The following information came from HERE, with some editing and information added. Thanks Christian!

THIS MAY NEED UPDATING FOR THE NEW BLACK CRC CARPET

Brands:
BSR, CRC, Jaco:
Pro One is no longer selling to the public, but it and the brands above are all mounted by BSR and use the same foam. The nomenclature of the BSR vs Jaco/CRC is a little different in a few instances but is otherwise the same. The BSR foam consists of three families, and can be identifed as synthetics, naturals, and blends.

Synthetics - The old school, light weight, easy to true "dry feeling" tires. These include tires like CRC/Jaco Yellow (BSR White), Black, Gray, etc. These tires offer the highest wear rate and lowest grip. Many racers continue to use these nder high bite conditions.

Naturals - These tires are usually the best alternative for low bite and asphalt. They include Pink, Magenta, Double Pink, Lilac (BSR Team Purple), Purple, and other tires. These tires provide a ton of grip, but tend to get sticky in high bite conditions. This rubber does not wear as easily, and the cars will pick up gunk and fibers from the carpet under most high bite conditions. This is especially bad if the humidity is high.
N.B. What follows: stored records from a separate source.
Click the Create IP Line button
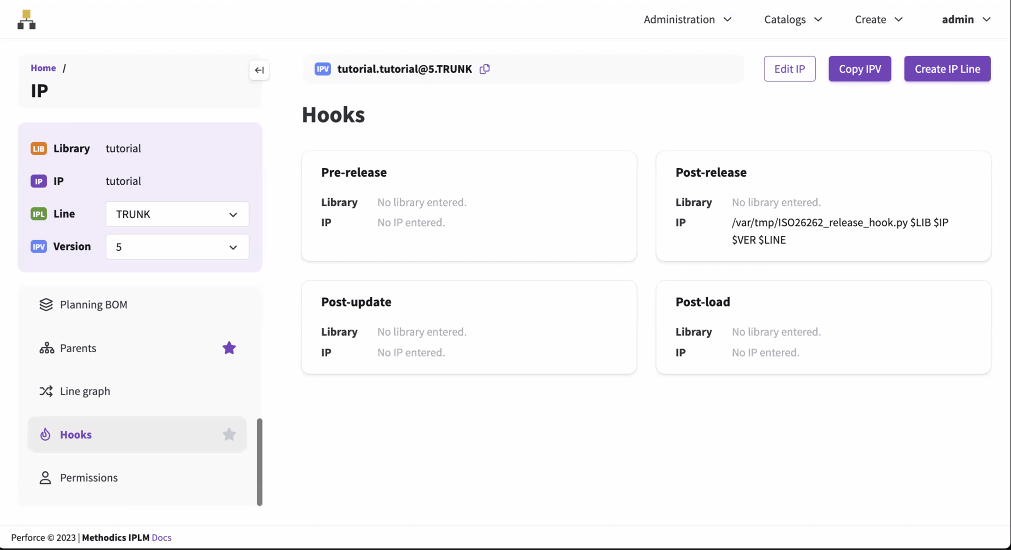 pos(947,69)
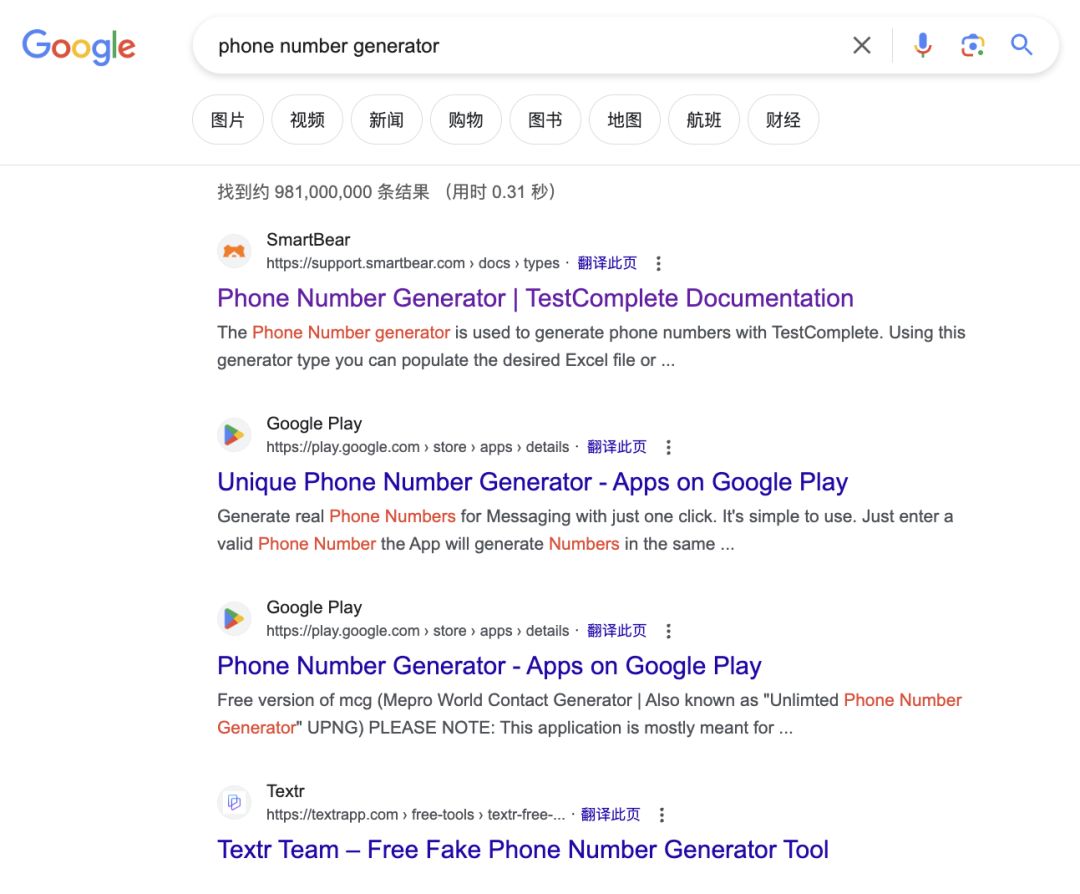
Task: Clear the search box text
Action: point(861,45)
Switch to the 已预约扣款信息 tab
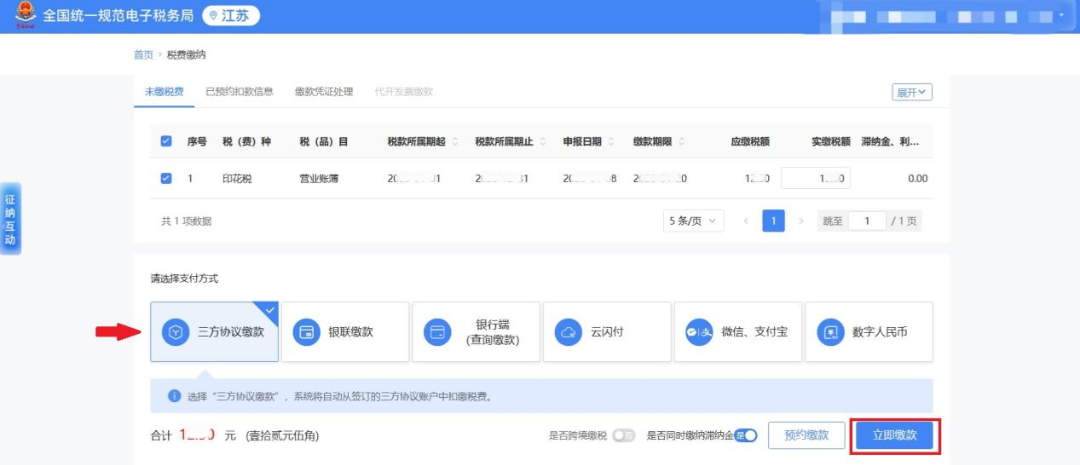This screenshot has width=1080, height=465. point(239,91)
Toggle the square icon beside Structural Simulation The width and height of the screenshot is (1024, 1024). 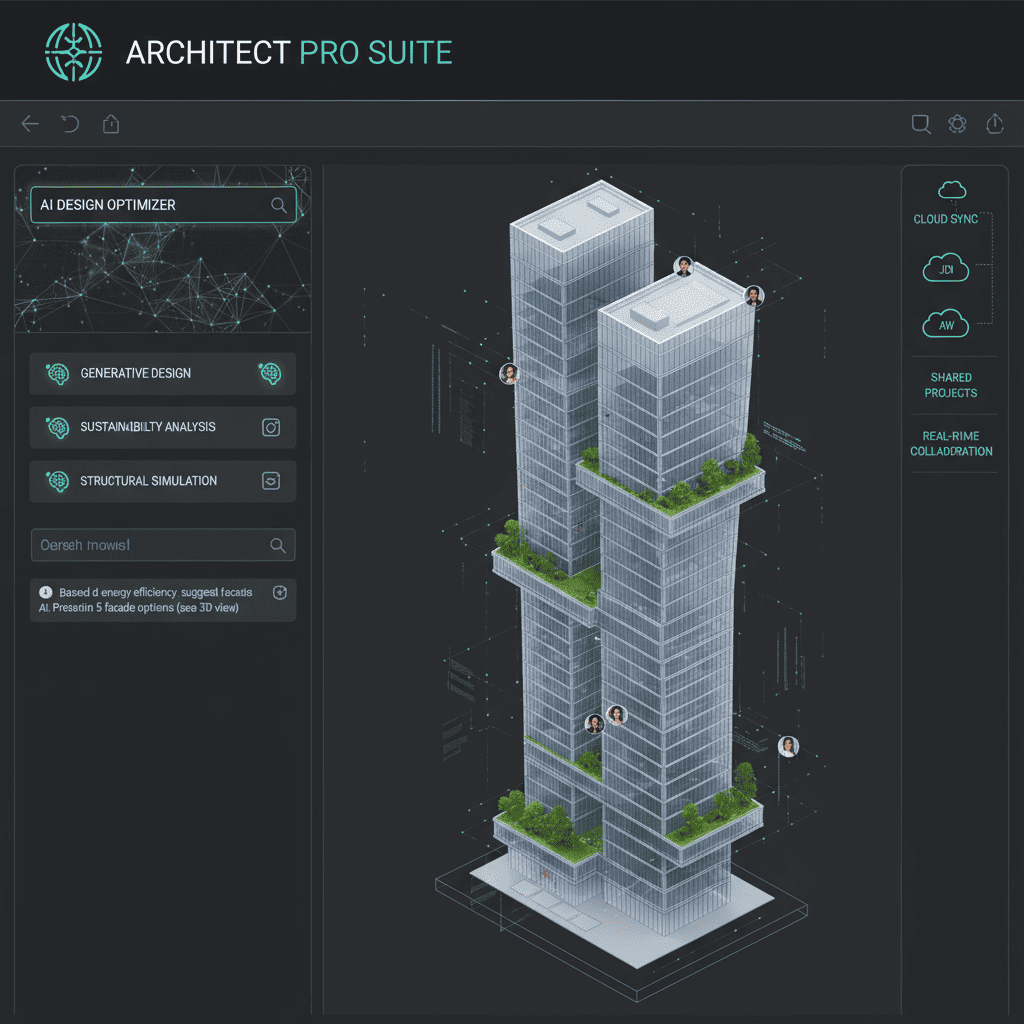270,481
Blends - These are the tires most people run today. They were initially called "JFT foam" by some, as it was believed that the tires were the same as the JFT tires. We can divide the blends further into two groups: high rubber and low rubber content. The high rubber would be the new rear Orange and Red from the BSR family, and the low rubber would be the Green and Blue varieties. When, asked about the difference, John Foister from BSR Tires said they came from the same "family" of foam, but they offered different grip. According to John, the Green/Blue has more bite than Orange/Red, but from track testing Oranges offer more bite than Green (being equivalent to in hardness) when the grip is high and absolutely no grip when it is lower. The Orange foam has a denser pore structure and the tire is not as prone to chunking. It is also important to note is that BSR Blue rears are not the same as the BSR Blue fronts!

JFT:
JFT stands for Japan Foam Tire. They started the new wave of foam tires we are all using now (Blue/Blu, Green/Greene, Dbl Blue, etc). These tires are a little different than the BSR tire family, but work in very similar conditions. They offers four varieties A (asphalt), C (carpet), S (???), and R (???). This does not mean that those types only work on that surface, but this is what they recommend.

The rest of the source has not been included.